_Brief_
Pull out every line of the records below that contains the string "size", and copy each one in full.

★ ★ ★

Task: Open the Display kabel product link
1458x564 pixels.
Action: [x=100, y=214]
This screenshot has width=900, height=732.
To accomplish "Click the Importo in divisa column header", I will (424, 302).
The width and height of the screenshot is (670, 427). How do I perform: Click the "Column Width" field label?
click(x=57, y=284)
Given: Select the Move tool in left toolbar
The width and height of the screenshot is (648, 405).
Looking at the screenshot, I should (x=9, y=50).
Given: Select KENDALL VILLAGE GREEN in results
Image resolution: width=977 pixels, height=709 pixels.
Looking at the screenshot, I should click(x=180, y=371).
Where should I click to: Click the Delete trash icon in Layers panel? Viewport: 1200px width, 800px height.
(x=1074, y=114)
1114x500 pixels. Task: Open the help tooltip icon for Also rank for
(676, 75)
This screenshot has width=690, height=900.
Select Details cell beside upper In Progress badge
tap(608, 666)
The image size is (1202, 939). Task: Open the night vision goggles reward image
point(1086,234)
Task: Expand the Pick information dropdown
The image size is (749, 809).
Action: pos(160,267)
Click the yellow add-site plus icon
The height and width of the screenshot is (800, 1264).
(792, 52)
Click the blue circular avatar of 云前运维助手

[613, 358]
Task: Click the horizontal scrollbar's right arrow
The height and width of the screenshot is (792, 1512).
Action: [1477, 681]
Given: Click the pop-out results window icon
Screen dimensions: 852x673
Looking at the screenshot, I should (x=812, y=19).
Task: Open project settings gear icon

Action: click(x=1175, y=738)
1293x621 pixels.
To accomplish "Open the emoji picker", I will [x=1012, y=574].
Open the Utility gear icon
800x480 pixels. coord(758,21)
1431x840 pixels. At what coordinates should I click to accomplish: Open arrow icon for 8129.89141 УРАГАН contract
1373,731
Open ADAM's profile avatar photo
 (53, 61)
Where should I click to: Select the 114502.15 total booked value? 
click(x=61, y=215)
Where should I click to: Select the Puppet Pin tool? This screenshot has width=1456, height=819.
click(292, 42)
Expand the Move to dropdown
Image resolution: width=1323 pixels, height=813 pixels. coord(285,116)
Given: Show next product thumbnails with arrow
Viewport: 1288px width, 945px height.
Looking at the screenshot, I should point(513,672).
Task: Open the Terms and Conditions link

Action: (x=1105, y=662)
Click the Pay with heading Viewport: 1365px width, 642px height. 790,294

★ ★ ★

_Answer to the exercise_
The image size is (1202, 939). Task: Open the night vision goggles reward image
The image size is (749, 809).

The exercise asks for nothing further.